EXERCISE GOAL →
Rewrite the records below as a numbered list, leaving out any blank lines.

--- RECORDS FOR THIS TASK Enclosed Below ---

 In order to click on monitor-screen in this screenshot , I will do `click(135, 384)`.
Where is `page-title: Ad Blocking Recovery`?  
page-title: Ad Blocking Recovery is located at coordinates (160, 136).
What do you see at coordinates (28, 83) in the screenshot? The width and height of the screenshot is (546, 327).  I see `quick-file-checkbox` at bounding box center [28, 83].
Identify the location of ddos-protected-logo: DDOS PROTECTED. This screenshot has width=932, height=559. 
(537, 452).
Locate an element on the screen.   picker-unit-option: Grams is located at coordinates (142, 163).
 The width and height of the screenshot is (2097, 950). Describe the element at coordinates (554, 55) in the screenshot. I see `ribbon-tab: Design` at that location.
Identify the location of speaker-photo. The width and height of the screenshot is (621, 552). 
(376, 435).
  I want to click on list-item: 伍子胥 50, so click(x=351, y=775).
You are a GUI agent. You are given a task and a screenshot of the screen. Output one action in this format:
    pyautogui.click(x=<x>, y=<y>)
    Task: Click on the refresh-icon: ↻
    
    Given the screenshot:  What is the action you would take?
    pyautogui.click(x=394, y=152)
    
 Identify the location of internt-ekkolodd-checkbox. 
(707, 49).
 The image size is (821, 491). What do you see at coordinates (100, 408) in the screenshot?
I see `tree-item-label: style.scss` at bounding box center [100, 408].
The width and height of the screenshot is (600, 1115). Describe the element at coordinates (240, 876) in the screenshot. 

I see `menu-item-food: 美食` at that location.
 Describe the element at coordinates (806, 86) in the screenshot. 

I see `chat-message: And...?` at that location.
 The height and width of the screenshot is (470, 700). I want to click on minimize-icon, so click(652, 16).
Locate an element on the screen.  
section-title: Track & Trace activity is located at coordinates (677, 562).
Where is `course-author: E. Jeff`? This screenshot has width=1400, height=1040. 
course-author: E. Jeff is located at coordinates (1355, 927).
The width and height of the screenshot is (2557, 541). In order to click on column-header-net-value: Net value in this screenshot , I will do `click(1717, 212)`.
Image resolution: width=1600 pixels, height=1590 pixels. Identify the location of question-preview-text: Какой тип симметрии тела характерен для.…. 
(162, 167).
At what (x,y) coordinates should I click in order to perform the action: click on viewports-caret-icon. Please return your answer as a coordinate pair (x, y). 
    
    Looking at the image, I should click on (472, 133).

--- End of Enclosed RECORDS FOR THIS TASK ---

ANSWER SPACE →
1.  In order to click on monitor-screen in this screenshot , I will do `click(135, 384)`.
2. Where is `page-title: Ad Blocking Recovery`?  
3. page-title: Ad Blocking Recovery is located at coordinates (160, 136).
4. What do you see at coordinates (28, 83) in the screenshot? The width and height of the screenshot is (546, 327).  I see `quick-file-checkbox` at bounding box center [28, 83].
5. Identify the location of ddos-protected-logo: DDOS PROTECTED. This screenshot has width=932, height=559. 
6. (537, 452).
7. Locate an element on the screen.   picker-unit-option: Grams is located at coordinates (142, 163).
8.  The width and height of the screenshot is (2097, 950). Describe the element at coordinates (554, 55) in the screenshot. I see `ribbon-tab: Design` at that location.
9. Identify the location of speaker-photo. The width and height of the screenshot is (621, 552). 
10. (376, 435).
11.   I want to click on list-item: 伍子胥 50, so click(x=351, y=775).
12. You are a GUI agent. You are given a task and a screenshot of the screen. Output one action in this format:
13.     pyautogui.click(x=<x>, y=<y>)
14.     Task: Click on the refresh-icon: ↻
15.     Given the screenshot:  What is the action you would take?
16.     pyautogui.click(x=394, y=152)
17.  Identify the location of internt-ekkolodd-checkbox. 
18. (707, 49).
19.  The image size is (821, 491). What do you see at coordinates (100, 408) in the screenshot?
20. I see `tree-item-label: style.scss` at bounding box center [100, 408].
21. The width and height of the screenshot is (600, 1115). Describe the element at coordinates (240, 876) in the screenshot. 
22. I see `menu-item-food: 美食` at that location.
23.  Describe the element at coordinates (806, 86) in the screenshot. 
24. I see `chat-message: And...?` at that location.
25.  The height and width of the screenshot is (470, 700). I want to click on minimize-icon, so click(652, 16).
26. Locate an element on the screen.  
27. section-title: Track & Trace activity is located at coordinates (677, 562).
28. Where is `course-author: E. Jeff`? This screenshot has width=1400, height=1040. 
29. course-author: E. Jeff is located at coordinates (1355, 927).
30. The width and height of the screenshot is (2557, 541). In order to click on column-header-net-value: Net value in this screenshot , I will do `click(1717, 212)`.
31. Image resolution: width=1600 pixels, height=1590 pixels. Identify the location of question-preview-text: Какой тип симметрии тела характерен для.…. 
32. (162, 167).
33. At what (x,y) coordinates should I click in order to perform the action: click on viewports-caret-icon. Please return your answer as a coordinate pair (x, y). 
34.     Looking at the image, I should click on (472, 133).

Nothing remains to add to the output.